(Saved data entries)
════════════════════

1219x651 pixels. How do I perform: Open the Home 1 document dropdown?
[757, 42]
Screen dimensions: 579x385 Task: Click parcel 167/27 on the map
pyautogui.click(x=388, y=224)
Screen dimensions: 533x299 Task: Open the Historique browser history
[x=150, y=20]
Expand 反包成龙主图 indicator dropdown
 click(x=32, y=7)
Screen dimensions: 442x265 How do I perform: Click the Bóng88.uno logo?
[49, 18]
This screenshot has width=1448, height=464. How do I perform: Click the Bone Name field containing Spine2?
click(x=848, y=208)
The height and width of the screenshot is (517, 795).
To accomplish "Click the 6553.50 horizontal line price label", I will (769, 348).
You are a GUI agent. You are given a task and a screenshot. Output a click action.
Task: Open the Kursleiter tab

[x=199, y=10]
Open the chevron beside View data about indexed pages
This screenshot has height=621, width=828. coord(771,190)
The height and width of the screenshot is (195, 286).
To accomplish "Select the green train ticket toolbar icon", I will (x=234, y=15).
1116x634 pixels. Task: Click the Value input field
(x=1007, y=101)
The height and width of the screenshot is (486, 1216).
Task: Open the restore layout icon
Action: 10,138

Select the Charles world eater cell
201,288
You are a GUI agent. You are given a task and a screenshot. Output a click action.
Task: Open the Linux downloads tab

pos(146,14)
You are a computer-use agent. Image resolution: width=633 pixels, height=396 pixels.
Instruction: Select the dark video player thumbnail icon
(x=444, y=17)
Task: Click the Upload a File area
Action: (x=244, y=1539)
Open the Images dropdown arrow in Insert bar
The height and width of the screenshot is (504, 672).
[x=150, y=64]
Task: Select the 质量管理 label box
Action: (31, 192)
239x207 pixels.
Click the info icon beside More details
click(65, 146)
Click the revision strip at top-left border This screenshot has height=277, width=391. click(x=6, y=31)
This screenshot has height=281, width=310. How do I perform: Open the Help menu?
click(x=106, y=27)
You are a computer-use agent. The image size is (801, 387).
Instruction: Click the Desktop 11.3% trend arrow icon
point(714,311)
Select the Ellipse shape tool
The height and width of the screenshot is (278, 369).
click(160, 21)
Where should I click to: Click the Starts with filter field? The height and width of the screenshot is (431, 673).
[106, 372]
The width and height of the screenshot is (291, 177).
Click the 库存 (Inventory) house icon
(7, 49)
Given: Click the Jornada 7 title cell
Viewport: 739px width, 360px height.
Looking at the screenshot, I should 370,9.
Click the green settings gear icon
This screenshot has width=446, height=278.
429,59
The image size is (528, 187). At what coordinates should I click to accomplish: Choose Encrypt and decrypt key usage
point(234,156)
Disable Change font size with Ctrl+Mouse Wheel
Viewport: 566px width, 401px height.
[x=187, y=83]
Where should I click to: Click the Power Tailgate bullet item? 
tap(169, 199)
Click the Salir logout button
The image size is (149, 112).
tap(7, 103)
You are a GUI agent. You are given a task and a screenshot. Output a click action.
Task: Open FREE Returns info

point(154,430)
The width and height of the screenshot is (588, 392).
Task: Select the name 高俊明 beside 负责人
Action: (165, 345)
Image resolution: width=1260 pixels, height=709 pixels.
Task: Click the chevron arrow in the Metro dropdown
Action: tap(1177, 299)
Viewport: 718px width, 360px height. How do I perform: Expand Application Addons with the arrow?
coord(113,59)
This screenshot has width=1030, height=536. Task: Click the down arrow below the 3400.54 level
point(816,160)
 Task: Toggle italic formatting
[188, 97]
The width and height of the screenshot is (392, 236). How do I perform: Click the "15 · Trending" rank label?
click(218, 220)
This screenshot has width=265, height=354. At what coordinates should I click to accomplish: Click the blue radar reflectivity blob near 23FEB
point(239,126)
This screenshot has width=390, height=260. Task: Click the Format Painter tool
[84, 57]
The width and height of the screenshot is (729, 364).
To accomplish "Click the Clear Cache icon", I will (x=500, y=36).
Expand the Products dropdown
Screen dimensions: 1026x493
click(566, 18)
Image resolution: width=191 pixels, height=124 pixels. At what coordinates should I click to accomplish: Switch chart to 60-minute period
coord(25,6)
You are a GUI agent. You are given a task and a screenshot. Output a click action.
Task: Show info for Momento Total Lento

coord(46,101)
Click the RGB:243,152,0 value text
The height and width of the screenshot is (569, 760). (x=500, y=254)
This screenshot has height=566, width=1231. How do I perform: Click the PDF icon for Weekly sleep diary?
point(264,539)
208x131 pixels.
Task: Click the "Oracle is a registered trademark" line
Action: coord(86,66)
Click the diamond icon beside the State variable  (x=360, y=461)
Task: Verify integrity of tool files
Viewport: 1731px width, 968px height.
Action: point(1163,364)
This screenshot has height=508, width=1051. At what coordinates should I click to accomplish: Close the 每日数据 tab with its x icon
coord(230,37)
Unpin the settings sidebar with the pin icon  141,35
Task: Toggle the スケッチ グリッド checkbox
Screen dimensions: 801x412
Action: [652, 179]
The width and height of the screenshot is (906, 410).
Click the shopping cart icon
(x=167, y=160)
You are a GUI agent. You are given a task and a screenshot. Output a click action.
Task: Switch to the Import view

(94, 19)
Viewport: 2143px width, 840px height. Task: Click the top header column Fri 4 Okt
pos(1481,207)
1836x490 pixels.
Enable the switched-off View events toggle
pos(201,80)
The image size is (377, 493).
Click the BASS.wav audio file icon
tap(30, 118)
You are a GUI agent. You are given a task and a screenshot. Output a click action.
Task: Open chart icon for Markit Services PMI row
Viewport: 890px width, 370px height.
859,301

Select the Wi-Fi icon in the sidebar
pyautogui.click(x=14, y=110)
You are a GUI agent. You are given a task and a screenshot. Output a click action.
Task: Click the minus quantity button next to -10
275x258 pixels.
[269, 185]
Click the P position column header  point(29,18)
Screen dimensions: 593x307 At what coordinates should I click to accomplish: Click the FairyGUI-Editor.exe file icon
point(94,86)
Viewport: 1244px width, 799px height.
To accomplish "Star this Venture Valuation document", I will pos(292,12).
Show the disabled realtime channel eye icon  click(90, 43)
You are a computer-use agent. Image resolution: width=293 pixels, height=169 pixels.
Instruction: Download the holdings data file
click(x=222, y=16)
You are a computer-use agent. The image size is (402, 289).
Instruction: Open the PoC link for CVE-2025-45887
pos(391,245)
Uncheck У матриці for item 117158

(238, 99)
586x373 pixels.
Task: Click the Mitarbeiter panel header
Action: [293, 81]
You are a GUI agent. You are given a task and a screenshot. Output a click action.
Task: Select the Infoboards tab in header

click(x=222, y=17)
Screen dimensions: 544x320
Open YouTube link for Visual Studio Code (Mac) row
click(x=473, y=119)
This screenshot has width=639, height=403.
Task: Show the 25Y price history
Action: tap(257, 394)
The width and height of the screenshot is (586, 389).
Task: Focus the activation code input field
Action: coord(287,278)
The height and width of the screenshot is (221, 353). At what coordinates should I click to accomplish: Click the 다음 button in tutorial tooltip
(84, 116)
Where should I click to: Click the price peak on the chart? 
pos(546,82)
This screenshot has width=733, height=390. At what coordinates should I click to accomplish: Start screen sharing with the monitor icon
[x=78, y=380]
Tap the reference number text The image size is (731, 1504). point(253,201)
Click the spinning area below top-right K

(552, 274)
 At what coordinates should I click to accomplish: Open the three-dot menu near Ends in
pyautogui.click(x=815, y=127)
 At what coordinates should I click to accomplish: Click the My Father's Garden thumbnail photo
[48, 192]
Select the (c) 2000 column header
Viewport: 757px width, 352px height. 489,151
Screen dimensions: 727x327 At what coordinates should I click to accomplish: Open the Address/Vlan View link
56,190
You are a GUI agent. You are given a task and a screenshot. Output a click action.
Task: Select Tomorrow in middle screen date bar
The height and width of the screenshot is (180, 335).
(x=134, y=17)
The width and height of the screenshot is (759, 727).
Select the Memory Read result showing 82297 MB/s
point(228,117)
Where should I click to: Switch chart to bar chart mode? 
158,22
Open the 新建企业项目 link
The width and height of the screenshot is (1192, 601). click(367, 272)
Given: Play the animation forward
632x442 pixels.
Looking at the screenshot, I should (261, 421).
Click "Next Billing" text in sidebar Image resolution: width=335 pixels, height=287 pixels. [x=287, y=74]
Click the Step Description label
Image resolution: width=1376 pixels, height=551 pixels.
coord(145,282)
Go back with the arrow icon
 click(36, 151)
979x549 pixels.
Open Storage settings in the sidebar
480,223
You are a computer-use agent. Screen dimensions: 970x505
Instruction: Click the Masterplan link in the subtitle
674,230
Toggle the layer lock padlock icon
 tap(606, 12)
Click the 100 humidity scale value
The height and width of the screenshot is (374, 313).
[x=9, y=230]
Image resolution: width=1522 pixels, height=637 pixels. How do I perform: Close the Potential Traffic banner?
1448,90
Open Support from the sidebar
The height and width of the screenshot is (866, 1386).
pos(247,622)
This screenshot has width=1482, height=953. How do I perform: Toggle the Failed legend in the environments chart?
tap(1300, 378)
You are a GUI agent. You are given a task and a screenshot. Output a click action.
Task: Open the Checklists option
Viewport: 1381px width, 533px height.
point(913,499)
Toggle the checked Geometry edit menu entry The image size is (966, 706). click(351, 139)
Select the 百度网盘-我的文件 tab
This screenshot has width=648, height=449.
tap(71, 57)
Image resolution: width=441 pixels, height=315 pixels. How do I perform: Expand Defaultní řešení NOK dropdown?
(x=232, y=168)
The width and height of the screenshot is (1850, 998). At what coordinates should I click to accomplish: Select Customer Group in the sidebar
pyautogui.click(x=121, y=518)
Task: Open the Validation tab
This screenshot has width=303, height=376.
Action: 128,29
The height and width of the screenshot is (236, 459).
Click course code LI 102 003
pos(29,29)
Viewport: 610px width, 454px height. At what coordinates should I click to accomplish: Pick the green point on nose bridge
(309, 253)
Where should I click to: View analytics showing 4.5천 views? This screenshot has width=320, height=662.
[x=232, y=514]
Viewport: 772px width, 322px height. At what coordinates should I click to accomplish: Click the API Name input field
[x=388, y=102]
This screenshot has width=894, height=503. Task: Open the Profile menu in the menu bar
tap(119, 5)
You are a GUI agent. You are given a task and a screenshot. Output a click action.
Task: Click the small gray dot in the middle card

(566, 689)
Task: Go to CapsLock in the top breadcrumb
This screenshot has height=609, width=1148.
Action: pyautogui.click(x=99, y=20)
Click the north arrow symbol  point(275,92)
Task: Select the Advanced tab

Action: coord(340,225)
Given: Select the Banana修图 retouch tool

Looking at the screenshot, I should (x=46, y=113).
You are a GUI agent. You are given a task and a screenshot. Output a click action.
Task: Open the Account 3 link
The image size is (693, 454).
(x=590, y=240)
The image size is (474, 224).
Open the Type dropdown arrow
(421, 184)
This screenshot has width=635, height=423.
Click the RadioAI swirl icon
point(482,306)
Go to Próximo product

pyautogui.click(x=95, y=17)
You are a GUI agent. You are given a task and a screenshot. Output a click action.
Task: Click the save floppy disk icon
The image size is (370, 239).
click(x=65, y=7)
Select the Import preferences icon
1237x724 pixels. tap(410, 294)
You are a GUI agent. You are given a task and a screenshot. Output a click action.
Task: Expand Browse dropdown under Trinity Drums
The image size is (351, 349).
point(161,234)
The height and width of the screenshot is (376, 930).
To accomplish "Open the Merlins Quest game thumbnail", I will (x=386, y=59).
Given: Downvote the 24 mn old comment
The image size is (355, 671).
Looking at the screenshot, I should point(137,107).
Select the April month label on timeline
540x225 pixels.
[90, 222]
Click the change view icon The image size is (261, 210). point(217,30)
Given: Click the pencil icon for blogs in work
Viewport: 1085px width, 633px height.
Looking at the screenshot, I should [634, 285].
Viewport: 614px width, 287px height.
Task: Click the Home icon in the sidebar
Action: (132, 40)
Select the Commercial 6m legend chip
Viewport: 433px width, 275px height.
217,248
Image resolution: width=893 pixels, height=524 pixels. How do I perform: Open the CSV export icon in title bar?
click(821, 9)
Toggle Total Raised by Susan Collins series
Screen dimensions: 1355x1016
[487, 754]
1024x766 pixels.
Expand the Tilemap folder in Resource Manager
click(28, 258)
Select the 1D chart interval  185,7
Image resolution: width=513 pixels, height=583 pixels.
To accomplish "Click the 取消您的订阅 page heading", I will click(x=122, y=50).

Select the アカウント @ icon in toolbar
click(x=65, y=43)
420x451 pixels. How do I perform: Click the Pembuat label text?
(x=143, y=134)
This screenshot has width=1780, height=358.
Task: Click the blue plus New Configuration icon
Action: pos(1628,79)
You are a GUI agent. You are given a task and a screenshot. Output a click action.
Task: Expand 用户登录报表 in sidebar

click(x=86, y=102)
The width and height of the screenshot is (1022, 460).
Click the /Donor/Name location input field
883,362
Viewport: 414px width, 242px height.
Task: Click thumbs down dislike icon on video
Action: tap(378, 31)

════════════════════

Among the records above, find the lines where the word "computer" appears and copy them.

You are a computer-use agent. Image resolution: width=633 pixels, height=396 pixels.
You are a computer-use agent. The image size is (801, 387).
You are a computer-use agent. Image resolution: width=293 pixels, height=169 pixels.
You are a computer-use agent. The image size is (402, 289).
You are a computer-use agent. Screen dimensions: 970x505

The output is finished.